● Excerpt provided:
=====
Thus the heavens and the earth were finished, and all the host of them. And on the seventh day God finished His work that He had done, and He rested on the seventh day from all His work that He had done. So God blessed the seventh day and made it holy, because on it God rested from all His work that He had done in creation. (Genesis 2:1-3)

Some have said, “Look! The Sabbath was given to man from the very beginning.” Look more closely. Who rested on the seventh day, God or man? God rested. Human rest was not the subject in the Genesis story. God rested and set aside that day as sacred, but Genesis offers no record of man being commanded to keep the Sabbath. Did Adam or the other great men of Genesis know that God had sanctified the Sabbath? Genesis itself gives no answer. It never again mentions a day of rest and makes no further reference to the seventh day.

Genesis never again mentions a day of rest.

We may well wonder, “Then why did Genesis record the importance of the seventh day?” The answer appears in Exodus. The first time the word “Sabbath” is used in our English Bible is in Exodus 16:23. This was shortly before the giving of the Ten Commandments, of which the Sabbath was the fourth commandment.

Remember the Sabbath day, to keep it holy. Six days you shall labor, and do all your work, but the seventh day is a Sabbath to the LORD your God. On it you shall not do any work, you, or your son, or your daughter, your male servant, or your female servant, or your livestock, or the sojourner who is within your gates. For in six days the LORD made heaven and earth, the sea, and all that is in them, and rested on the seventh day. Therefore the LORD blessed the Sabbath day and made it holy. (Exodus 20:8-11)

In making the seventh day special for Israelites as His chosen nation, God gave this reason: He too rested on the same day (Exodus 20:11). If Moses had not recorded the background information in Genesis, God’s reason in Exodus would have made little sense.
=====
● Input data:

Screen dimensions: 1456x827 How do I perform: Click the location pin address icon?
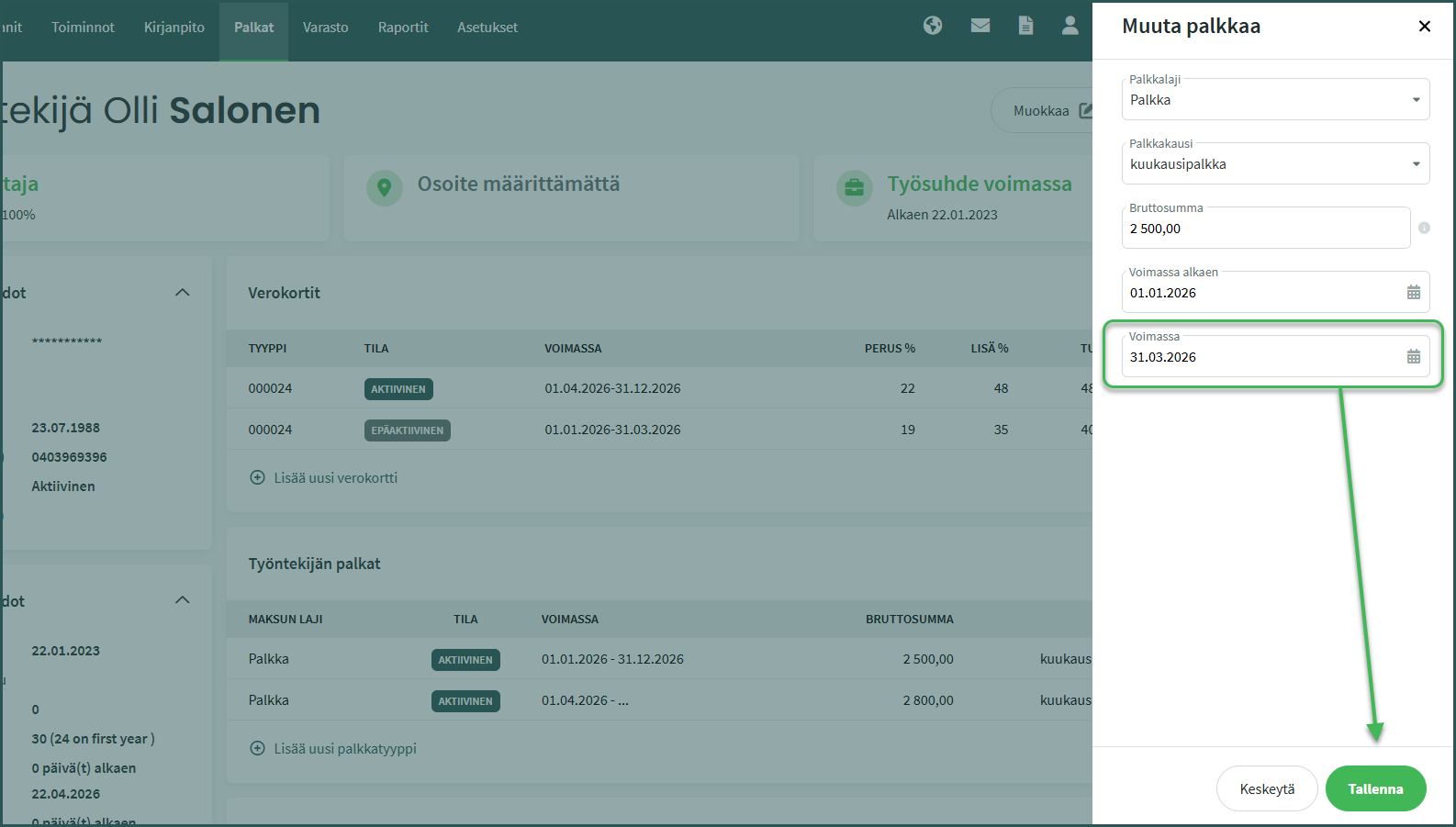[x=385, y=188]

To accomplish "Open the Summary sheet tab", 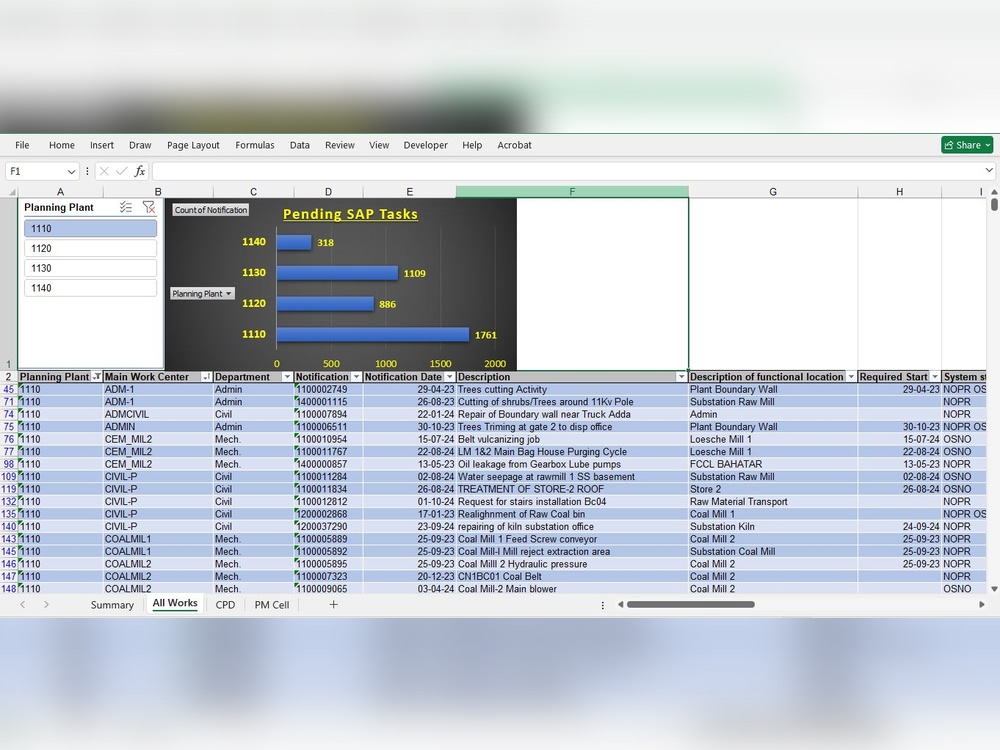I will pyautogui.click(x=112, y=604).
=====
For each statement below, say yes or no to whether it agrees with the excerpt on the Sabbath, and quote the exact words from it that decide your answer.
1. The word "Sabbath" first appears in the English Bible in Exodus 20:8.
2. Genesis contains no record of man being commanded to keep the Sabbath.
3. The Sabbath was the fourth of the Ten Commandments.

1. No: "The first time the word “Sabbath” is used in our English Bible is in Exodus 16:23."
2. Yes: "Genesis offers no record of man being commanded to keep the Sabbath."
3. Yes: "of which the Sabbath was the fourth commandment."